| Exercise prompt |
Copy out the data below word for word, without changing anything.

— start Records provided —

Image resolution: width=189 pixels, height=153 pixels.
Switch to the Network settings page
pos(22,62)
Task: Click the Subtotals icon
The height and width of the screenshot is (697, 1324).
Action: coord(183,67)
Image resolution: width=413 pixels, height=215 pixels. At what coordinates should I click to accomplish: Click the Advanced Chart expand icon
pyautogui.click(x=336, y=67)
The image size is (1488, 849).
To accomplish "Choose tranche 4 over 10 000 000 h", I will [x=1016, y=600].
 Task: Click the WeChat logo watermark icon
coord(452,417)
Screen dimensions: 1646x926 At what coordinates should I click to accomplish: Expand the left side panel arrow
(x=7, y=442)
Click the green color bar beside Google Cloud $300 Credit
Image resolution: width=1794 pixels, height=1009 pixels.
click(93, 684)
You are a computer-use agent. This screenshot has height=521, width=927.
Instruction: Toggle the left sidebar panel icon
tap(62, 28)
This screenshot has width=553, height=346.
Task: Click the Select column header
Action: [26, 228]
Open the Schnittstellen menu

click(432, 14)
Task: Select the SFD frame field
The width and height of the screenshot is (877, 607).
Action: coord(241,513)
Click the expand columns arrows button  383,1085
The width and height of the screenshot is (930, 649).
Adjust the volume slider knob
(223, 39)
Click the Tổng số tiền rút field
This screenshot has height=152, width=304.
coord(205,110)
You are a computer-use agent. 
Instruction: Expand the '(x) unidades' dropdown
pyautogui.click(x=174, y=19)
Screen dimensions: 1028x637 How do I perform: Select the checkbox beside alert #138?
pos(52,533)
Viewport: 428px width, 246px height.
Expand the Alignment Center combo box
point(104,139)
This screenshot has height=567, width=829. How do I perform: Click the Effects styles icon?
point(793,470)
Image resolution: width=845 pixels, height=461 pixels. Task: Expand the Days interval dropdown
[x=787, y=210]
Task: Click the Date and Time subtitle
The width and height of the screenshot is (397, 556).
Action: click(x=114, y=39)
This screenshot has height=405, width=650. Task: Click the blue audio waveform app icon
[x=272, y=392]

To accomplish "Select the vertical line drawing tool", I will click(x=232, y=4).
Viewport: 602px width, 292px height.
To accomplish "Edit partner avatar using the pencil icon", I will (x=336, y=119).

— end Records provided —

| Result of this exercise |
Image resolution: width=189 pixels, height=153 pixels.
Switch to the Network settings page
pos(22,62)
Task: Click the Subtotals icon
The height and width of the screenshot is (697, 1324).
Action: coord(183,67)
Image resolution: width=413 pixels, height=215 pixels. At what coordinates should I click to accomplish: Click the Advanced Chart expand icon
pyautogui.click(x=336, y=67)
The image size is (1488, 849).
To accomplish "Choose tranche 4 over 10 000 000 h", I will [x=1016, y=600].
 Task: Click the WeChat logo watermark icon
coord(452,417)
Screen dimensions: 1646x926 At what coordinates should I click to accomplish: Expand the left side panel arrow
(x=7, y=442)
Click the green color bar beside Google Cloud $300 Credit
Image resolution: width=1794 pixels, height=1009 pixels.
click(93, 684)
You are a computer-use agent. This screenshot has height=521, width=927.
Instruction: Toggle the left sidebar panel icon
tap(62, 28)
This screenshot has width=553, height=346.
Task: Click the Select column header
Action: [26, 228]
Open the Schnittstellen menu

click(432, 14)
Task: Select the SFD frame field
The width and height of the screenshot is (877, 607).
Action: coord(241,513)
Click the expand columns arrows button  383,1085
The width and height of the screenshot is (930, 649).
Adjust the volume slider knob
(223, 39)
Click the Tổng số tiền rút field
This screenshot has height=152, width=304.
coord(205,110)
You are a computer-use agent. 
Instruction: Expand the '(x) unidades' dropdown
pyautogui.click(x=174, y=19)
Screen dimensions: 1028x637 How do I perform: Select the checkbox beside alert #138?
pos(52,533)
Viewport: 428px width, 246px height.
Expand the Alignment Center combo box
point(104,139)
This screenshot has height=567, width=829. How do I perform: Click the Effects styles icon?
point(793,470)
Image resolution: width=845 pixels, height=461 pixels. Task: Expand the Days interval dropdown
[x=787, y=210]
Task: Click the Date and Time subtitle
The width and height of the screenshot is (397, 556).
Action: click(x=114, y=39)
This screenshot has height=405, width=650. Task: Click the blue audio waveform app icon
[x=272, y=392]

To accomplish "Select the vertical line drawing tool", I will click(x=232, y=4).
Viewport: 602px width, 292px height.
To accomplish "Edit partner avatar using the pencil icon", I will (x=336, y=119).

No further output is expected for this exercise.